You say that modularity is a good thing, and then in the next paragraph criticize modularity. I don't know quite what you're getting at.
mod_substitute is like awk, like sed, like xargs. The Apache filter chain concept is just like its Unix command-line counterpart, the pipe. It allows you to produce output, pipe it through something else, pipe the results through something else, and do something utterly else with the results of that.
ps ax | grep http | awk '{print $1}' | xargs -l1 kill -9
I utterly fail to see how this in any way indicates that anybody is incompetent. It merely means that I wish to massage the output a little before sending it to the client.
What makes Apache HTTPd powerful is exactly what makes Unix powerful - the ability to only use the bits that I need, and leave off everything else. I'm perplexed that you'd say that you like this about Unix, and then criticize Apache for the same thing.
mod_substitute is doing a very similar thing to what mod_rewrite does, just at a different layer.
I believe I understand what you are talking about that this functionality is very similar to the piping and text manipulation of the tools you mentioned (awk, | , sed, etc).
These other tools are running in Linux or Unix. They are other than Linux or Unix. Which is their proper place. If these tools were built into the kernel, then it would be the improper place.
I do not criticize modularity. I am criticizing Apache's choice of meddling in things its fingers don't belong meddling in. It is not the job of the server to manipulate the data. That is the job of the programmer, designer, etc. to produce output that the server then delivers.
Next, you will tell me that it is going to start doing its own DNS lookups or sending its own mail. Where does it end?
Well, then, you might as well jettison mod_php and mod_perl, too, and just use mod_cgi, which calls an external process as K&R intended.

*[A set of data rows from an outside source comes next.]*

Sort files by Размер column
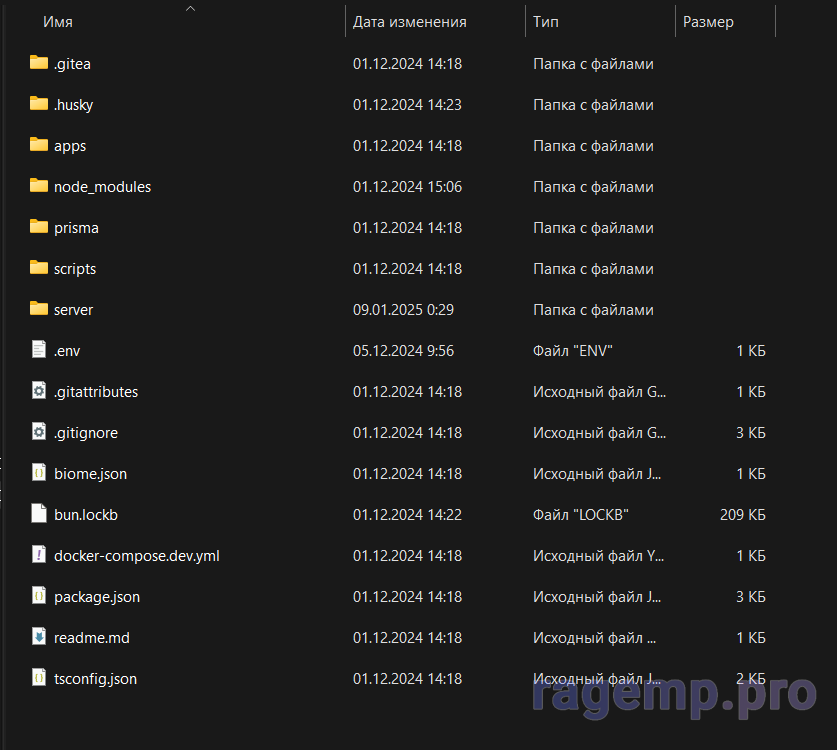Viewport: 837px width, 750px height. [x=708, y=22]
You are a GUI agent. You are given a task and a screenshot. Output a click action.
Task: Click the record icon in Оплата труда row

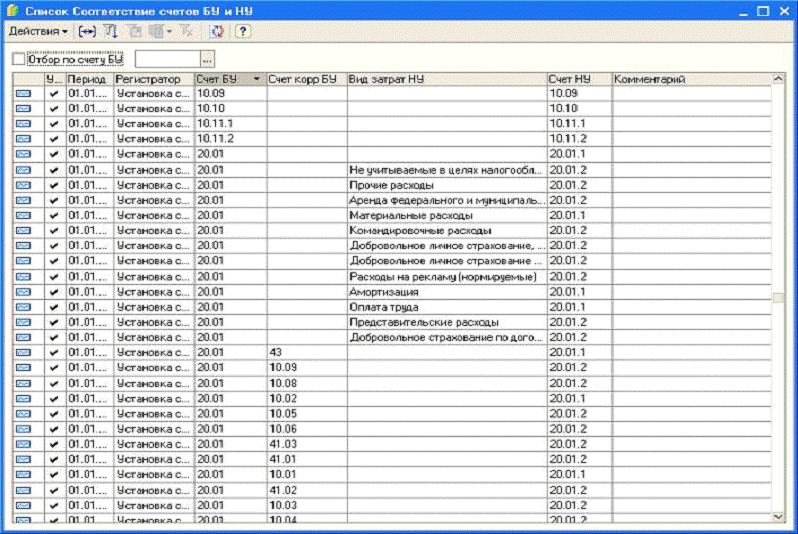(23, 307)
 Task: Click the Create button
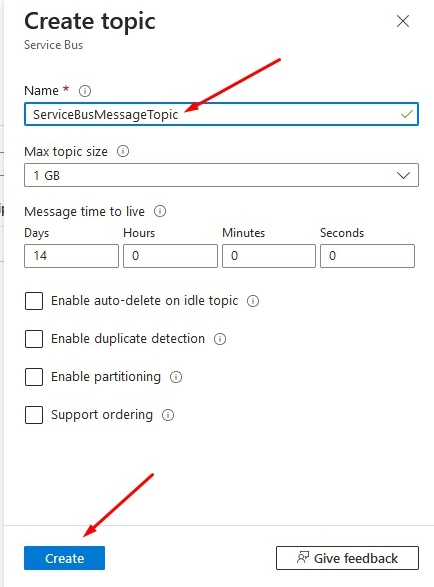[64, 558]
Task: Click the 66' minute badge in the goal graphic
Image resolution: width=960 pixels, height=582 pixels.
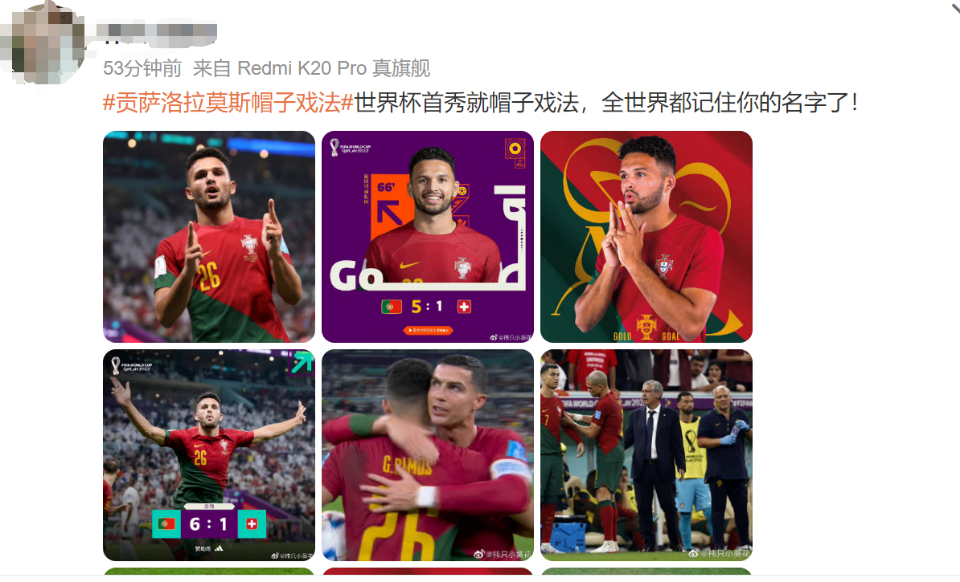Action: 386,187
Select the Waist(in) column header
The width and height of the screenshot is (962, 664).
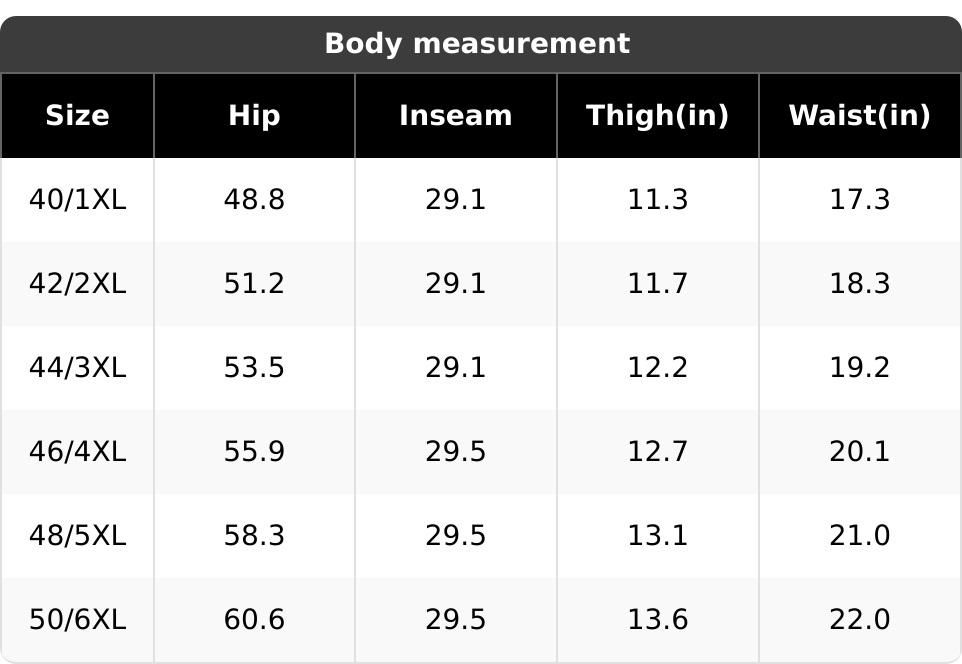coord(860,115)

This seems like a pretty big philosophy disconnect between you and the way that most websites operate. Most web development frameworks assume that it is, in fact, the job of the server to manipulate the data.
I happen to agree with both of you.
mod_substitute is a nifty little module that can be used to correct problems in web pages.
These problems should be corrected at the source - TinyMCE should be configurable enough to replace the align left/right with appropriate classes.
There are two solutions, dive into JS and TinyMCE, update the source code to create classes instead of aligns, and remove mod_substitute; or, correct the problem using mod_substitute.
In some cases correcting the source of the problem is either not possible or too difficult.
I, too, have started to look into using mod_substitute to correct a 'feature' of a CMS that I do not want publicly visible. I could correct it in the CMS, but this causes further problems I would like to avoid.
Paddy.
I agree that mod_substitute really incredibly useful. In my blog at http://www.willswebworks.com/blog/2008/08/convert-email-addresses-in-source-html-to-images-without-modifying-the-source/, I explain how I devised a method to output plain-text email addresses in HTML source as images of those email addresses when Apache web server outputs the HTML to the clients browser.
It takes advantage of a new feature very recently released in Apache 2.2.7. A regular expression substitution is performed on HTML to find email addresses and replace that code with an tag that refers to a tiny PHP script that generates the image.
My example uses an image, but you can replace the email address with any spam email harvester obfuscation method you'd like by putting the appropriate code as the replacement value of the regular expression.
The big deal? This method requires NO modification of the existing HTML code whatsoever. HUGE time saver, and this method can be propagated throughout an unlimited number of virtual servers running under the Apache server.